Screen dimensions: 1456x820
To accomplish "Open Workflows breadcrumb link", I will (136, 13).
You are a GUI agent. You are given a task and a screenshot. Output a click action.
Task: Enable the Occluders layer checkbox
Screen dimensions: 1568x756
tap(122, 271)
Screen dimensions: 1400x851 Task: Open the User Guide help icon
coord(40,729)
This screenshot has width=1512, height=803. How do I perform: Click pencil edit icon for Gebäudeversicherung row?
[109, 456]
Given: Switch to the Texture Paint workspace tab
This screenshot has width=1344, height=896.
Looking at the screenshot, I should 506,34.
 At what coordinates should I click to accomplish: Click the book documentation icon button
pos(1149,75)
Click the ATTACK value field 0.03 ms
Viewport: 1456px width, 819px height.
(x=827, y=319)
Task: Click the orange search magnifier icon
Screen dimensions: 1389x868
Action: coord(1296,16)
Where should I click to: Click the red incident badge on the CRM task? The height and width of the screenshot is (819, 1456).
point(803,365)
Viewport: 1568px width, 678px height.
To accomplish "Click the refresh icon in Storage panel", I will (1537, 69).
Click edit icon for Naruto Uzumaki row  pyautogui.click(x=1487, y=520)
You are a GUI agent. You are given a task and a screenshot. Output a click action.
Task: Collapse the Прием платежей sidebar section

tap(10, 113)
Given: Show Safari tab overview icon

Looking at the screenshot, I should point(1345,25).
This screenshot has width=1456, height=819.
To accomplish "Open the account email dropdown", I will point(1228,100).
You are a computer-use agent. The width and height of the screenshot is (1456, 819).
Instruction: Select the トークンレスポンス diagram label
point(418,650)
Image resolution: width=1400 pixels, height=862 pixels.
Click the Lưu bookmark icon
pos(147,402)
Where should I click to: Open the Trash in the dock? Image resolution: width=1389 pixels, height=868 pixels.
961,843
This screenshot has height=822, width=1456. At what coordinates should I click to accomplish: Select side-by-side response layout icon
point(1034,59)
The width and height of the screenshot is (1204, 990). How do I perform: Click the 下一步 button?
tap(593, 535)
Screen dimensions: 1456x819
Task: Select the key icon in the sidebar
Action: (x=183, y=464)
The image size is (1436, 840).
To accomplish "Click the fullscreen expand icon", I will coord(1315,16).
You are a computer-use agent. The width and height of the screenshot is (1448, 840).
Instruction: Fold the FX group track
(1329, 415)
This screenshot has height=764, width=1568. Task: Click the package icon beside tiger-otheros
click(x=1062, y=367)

-----

= WORK REQUEST =
Print the records once more, exactly as written.

= COMPLETED EXERCISE =
Screen dimensions: 1456x820
To accomplish "Open Workflows breadcrumb link", I will (136, 13).
You are a GUI agent. You are given a task and a screenshot. Output a click action.
Task: Enable the Occluders layer checkbox
Screen dimensions: 1568x756
tap(122, 271)
Screen dimensions: 1400x851 Task: Open the User Guide help icon
coord(40,729)
This screenshot has width=1512, height=803. How do I perform: Click pencil edit icon for Gebäudeversicherung row?
[109, 456]
Given: Switch to the Texture Paint workspace tab
This screenshot has width=1344, height=896.
Looking at the screenshot, I should 506,34.
 At what coordinates should I click to accomplish: Click the book documentation icon button
pos(1149,75)
Click the ATTACK value field 0.03 ms
Viewport: 1456px width, 819px height.
(x=827, y=319)
Task: Click the orange search magnifier icon
Screen dimensions: 1389x868
Action: coord(1296,16)
Where should I click to: Click the red incident badge on the CRM task? The height and width of the screenshot is (819, 1456).
point(803,365)
Viewport: 1568px width, 678px height.
To accomplish "Click the refresh icon in Storage panel", I will (1537, 69).
Click edit icon for Naruto Uzumaki row  pyautogui.click(x=1487, y=520)
You are a GUI agent. You are given a task and a screenshot. Output a click action.
Task: Collapse the Прием платежей sidebar section

tap(10, 113)
Given: Show Safari tab overview icon

Looking at the screenshot, I should point(1345,25).
This screenshot has width=1456, height=819.
To accomplish "Open the account email dropdown", I will point(1228,100).
You are a computer-use agent. The width and height of the screenshot is (1456, 819).
Instruction: Select the トークンレスポンス diagram label
point(418,650)
Image resolution: width=1400 pixels, height=862 pixels.
Click the Lưu bookmark icon
pos(147,402)
Where should I click to: Open the Trash in the dock? Image resolution: width=1389 pixels, height=868 pixels.
961,843
This screenshot has height=822, width=1456. At what coordinates should I click to accomplish: Select side-by-side response layout icon
point(1034,59)
The width and height of the screenshot is (1204, 990). How do I perform: Click the 下一步 button?
tap(593, 535)
Screen dimensions: 1456x819
Task: Select the key icon in the sidebar
Action: (x=183, y=464)
The image size is (1436, 840).
To accomplish "Click the fullscreen expand icon", I will coord(1315,16).
You are a computer-use agent. The width and height of the screenshot is (1448, 840).
Instruction: Fold the FX group track
(1329, 415)
This screenshot has height=764, width=1568. Task: Click the package icon beside tiger-otheros
click(x=1062, y=367)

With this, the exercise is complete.